This investigation will have to end for now, perhaps for always unless I am further tempted by it. The truth of it might be that I did not understand Cleopatra then any better than I do now. I admit my failure to render her. I wish that I had Israel to turn to, or perhaps a book of these things—crimes of the heart. That is the depth of it. I was attacked by Cleopatra. She was arresting, dangerous, fast. Perhaps I loved her in defense of my self. We fought on the battleground of our hearts for the satisfaction of revenging our parents’ wrongdoings, for the satisfaction of conquering each other’s very reason for being. We were conceived in a confusion of fate: she could have been my sister, I could have been her. How could there ever be a finish to our contest? We both lost as we both won. How I still can feel my fear of her as I feel my love for her! I wonder if she feels the same of me. The single conclusion I offer myself, after all this time, is that our love was, from the first abrupt exchange at Vexbeggar, as unlucky as it was hopeless.

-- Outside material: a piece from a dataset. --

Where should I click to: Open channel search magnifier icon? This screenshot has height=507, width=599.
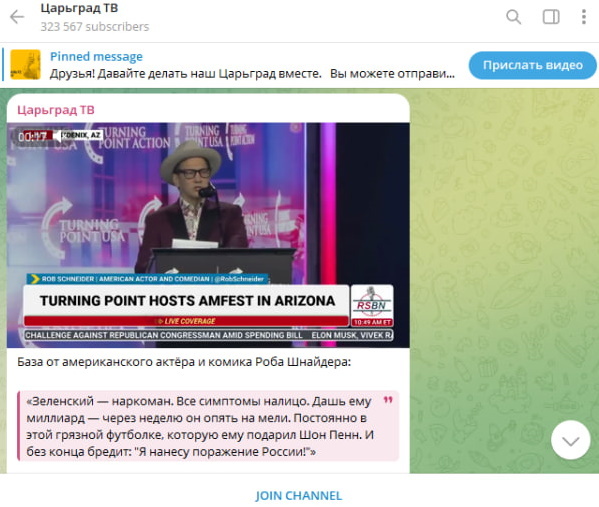pos(513,17)
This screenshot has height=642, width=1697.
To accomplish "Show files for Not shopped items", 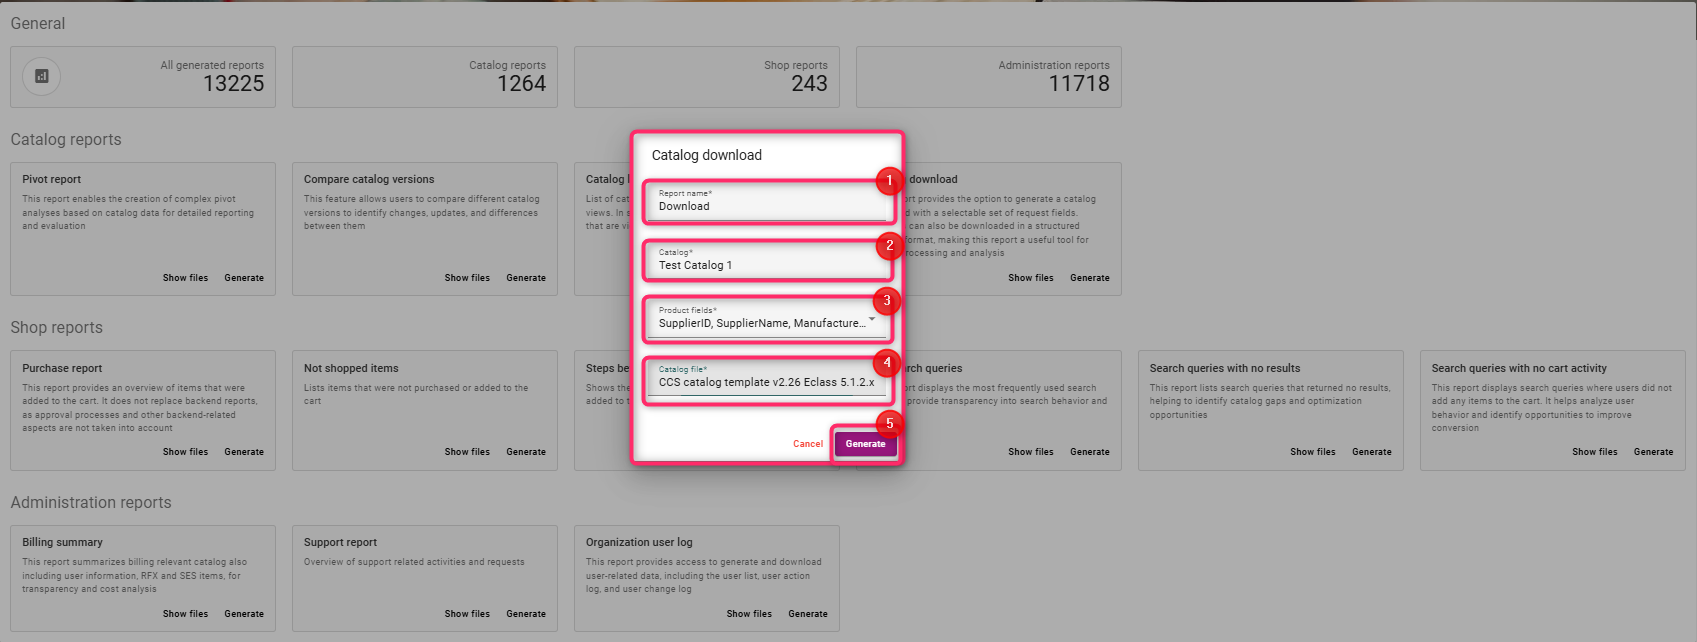I will click(467, 452).
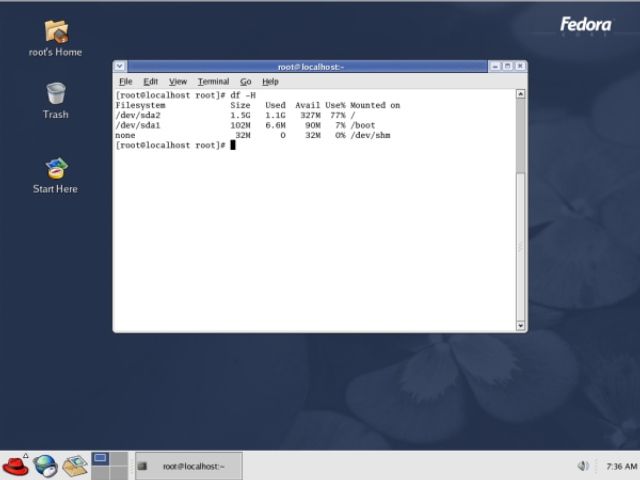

Grandfather was the first of us to notice the new shame in the world of men. He had kept apart from us the first few days out of Stockholm harbor, busy commanding a makeshift crew as Angel of Death cleared the Baltic for the Kattegat and Skaggerak and then passed into the North Sea. He was indifferent to our recapitulations and peacemakings. He looked to his ship and to the sea. He gained a clear vision of certain eerie irregularities in the merchant traffic, the shoreline, the sea.
The evening he took me into his confidence was humblingly bright with stars, Castor and Pollux nearly straight above, like eyes of heaven. Wild Drumrul and Lazarus had the watch at the wheel; Orlando the Black, Babe, and Earle had the deck watch. They were bantering playfully as we came on deck. Grandfather, somber and gruff, invited me forward, making it clear he disapproved of the watch’s conduct. He sat me down by the foremast. We were soon drenched in a cold mist as Angel of Death, trimmed for slow running in a rolling sea, cut a steady course westward. Grandfather gestured above to the Milky Way. He said something odd about signs, in Old Norse. I was impressed and delighted to discover that Grandfather knew the heavens as keenly as he knew the Bible, and in the same way, a celebrant not a critic. He began loudly, “You are a prize! I see that. No man could have raised you better.”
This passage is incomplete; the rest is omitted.